IL CASO Cambridge Analytica, per stessa ammissione di Facebook, sarebbe arrivato a coinvolgere quasi 90 milioni di utenti in tutto il mondo. E chissà che non siano molti di più. Fra l’altro, il problema si sarebbe verificato anche con altre app e quiz come “This is your digital life”, tanto che, dopo un’inchiesta della Cnbc, anche un’applicazione italiana, CubeYou, è stata rimossa dalla piattaforma con l’accusa, smentita dai responsabili, di aver raccolto informazioni chiedendo l’assenso solo per scopi accademici e non commerciali.

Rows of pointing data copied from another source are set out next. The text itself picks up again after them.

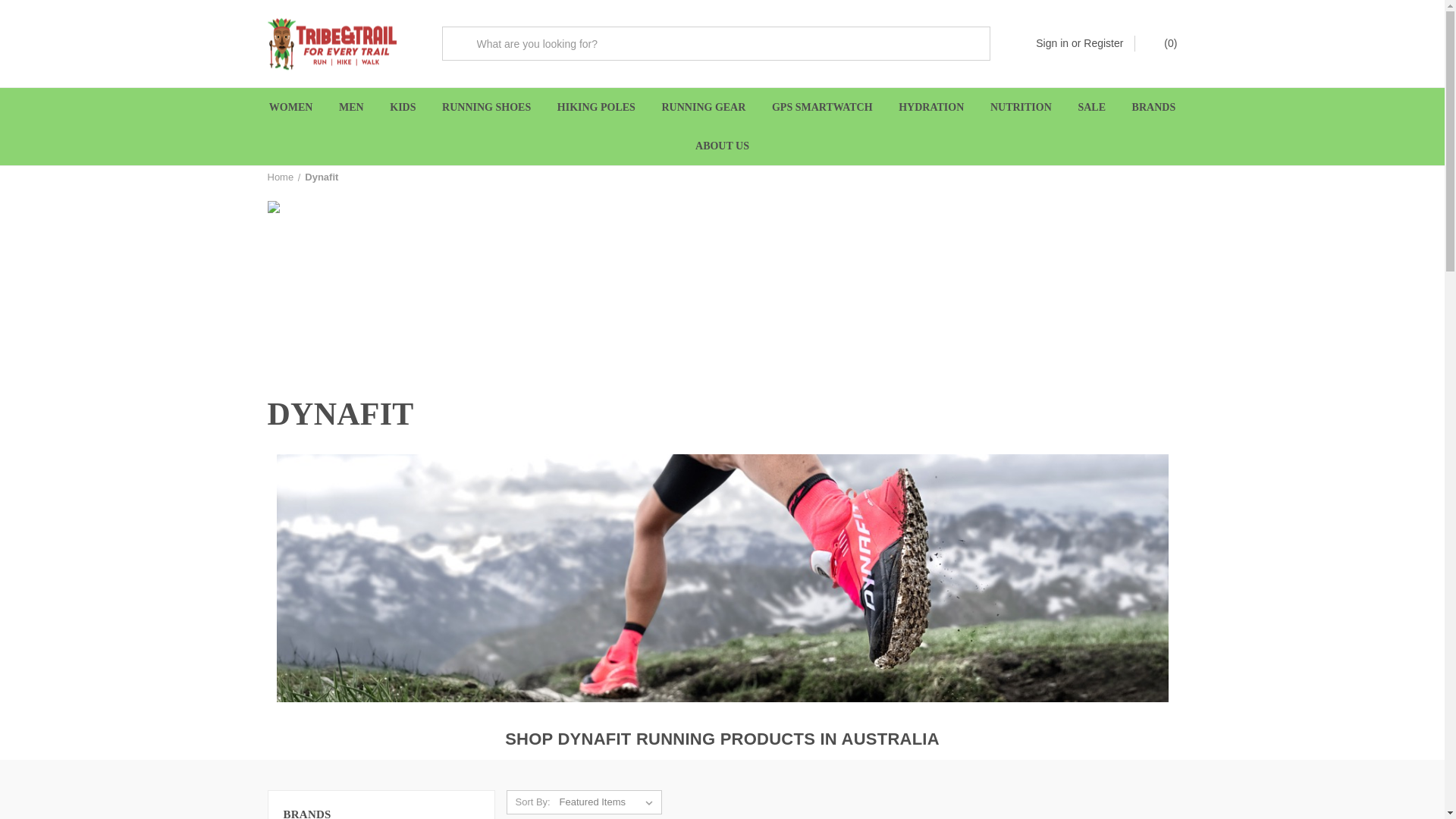
KIDS (403, 106)
Register (1102, 43)
Sign in (1051, 43)
MEN (351, 106)
WOMEN (291, 106)
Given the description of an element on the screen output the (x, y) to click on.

Da due giorni Facebook sta informando gli utenti coinvolti dalla spremitura dei loro dati tramite l’app sviluppata da Aleksandr Kogan. A quanto pare, però, sembra che oltre ai dati contenuti nei profili in “un piccolo numero di casi” che rimane tuttavia da quantificare le informazioni condivise abbiano riguardato anche i post in bacheca e i messaggi scambiati con gli altri utenti. Dunque non solo le informazioni per così dire impostate (nome, foto, città, data di nascita, preferenze e così via) ma anche l’attività “viva” in bacheca e quella riservata su Messenger.
Da Menlo Park non è stato specificato quanti messaggi siano stati analizzati attraverso l’applicazione – e nessun senatore sembra averlo domandato ieri a Mark Zuckerberg, chissà se qualcuno lo farà alla Camera – ma in ogni caso la faccenda apre un’ulteriore finestra nell’affare Cambridge Analytica. Per esempio sugli scopi reali della raccolta e sulla profondità a cui questi programmi di terze parti possono (anzi, potevano secondo Facebook) arrivare. Anche se rimane da chiarire se pure i contenuti di quei messaggi siano stati girati alla società di marketing digitale che ha collaborato con Donald Trump (e non solo).
Secondo Kogan, che ha parlato al Times, i messaggi sono stati raccolti solo da un ristretto numero di persone, “forse duemila”, come parte di un progetto di ricerca a parte col quale Cambridge Analytica non aveva nulla a che fare. Si trattava di un approfondimento per capire come le persone usino le emoji per veicolare le proprie emozioni. Ma anche questo rimane da chiarire: come si è visto in diversi passaggi della vicenda, le reciproche rassicurazioni non hanno impedito a quell’immensa mole di informazioni di circolare ed essere sfruttata per fini politici.